* **ASSIGNED TASK**
Put the lines below, from the line with "Identify the location of comment-anchor-handle." through the line with "This screenshot has width=478, height=734.", into a Markdown table with the columns Number and Line. Leave out any blank lines.

* **INPUT FOR THIS TASK**
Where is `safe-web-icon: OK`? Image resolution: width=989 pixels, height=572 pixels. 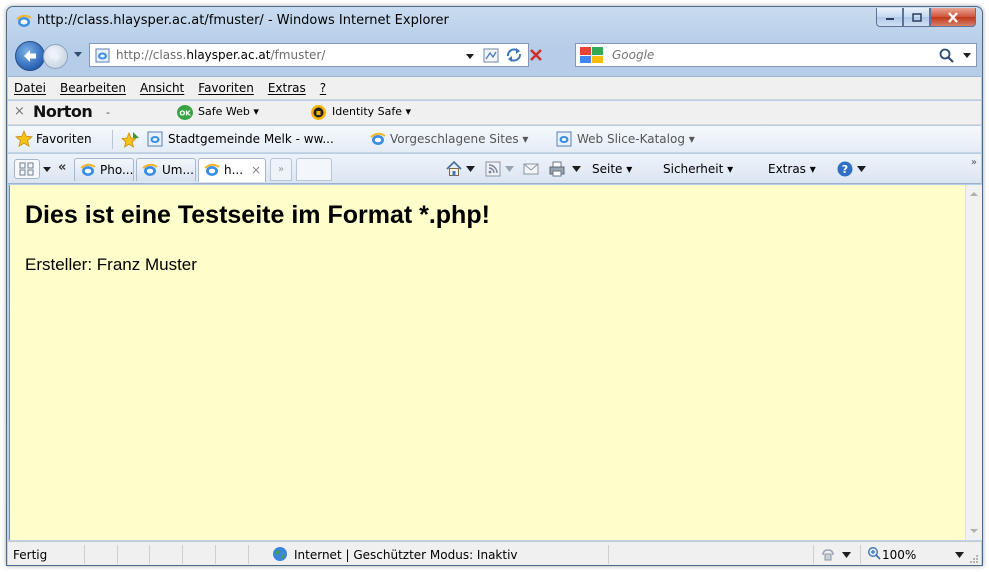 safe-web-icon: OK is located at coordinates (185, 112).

--

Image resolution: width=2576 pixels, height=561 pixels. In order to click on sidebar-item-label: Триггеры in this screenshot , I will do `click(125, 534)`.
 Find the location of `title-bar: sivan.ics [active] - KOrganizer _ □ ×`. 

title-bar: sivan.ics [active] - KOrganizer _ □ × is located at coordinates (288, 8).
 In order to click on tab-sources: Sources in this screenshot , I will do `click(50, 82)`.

* * *

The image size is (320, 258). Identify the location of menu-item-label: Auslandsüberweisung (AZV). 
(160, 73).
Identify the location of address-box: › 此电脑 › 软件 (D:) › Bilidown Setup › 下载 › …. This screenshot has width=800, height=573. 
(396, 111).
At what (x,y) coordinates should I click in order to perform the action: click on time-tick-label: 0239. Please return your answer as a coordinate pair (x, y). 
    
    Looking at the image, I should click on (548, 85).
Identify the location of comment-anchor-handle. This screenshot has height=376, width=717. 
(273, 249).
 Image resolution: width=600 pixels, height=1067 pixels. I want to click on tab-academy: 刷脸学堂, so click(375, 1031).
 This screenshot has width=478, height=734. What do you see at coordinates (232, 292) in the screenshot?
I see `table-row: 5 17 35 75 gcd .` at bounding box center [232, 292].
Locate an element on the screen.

* **OUTPUT FOR THIS EXERCISE**
| Number | Line |
|---|---|
| 1 | Identify the location of comment-anchor-handle. This screenshot has height=376, width=717.  |
| 2 | (273, 249). |
| 3 |  Image resolution: width=600 pixels, height=1067 pixels. I want to click on tab-academy: 刷脸学堂, so click(375, 1031). |
| 4 |  This screenshot has width=478, height=734. What do you see at coordinates (232, 292) in the screenshot? |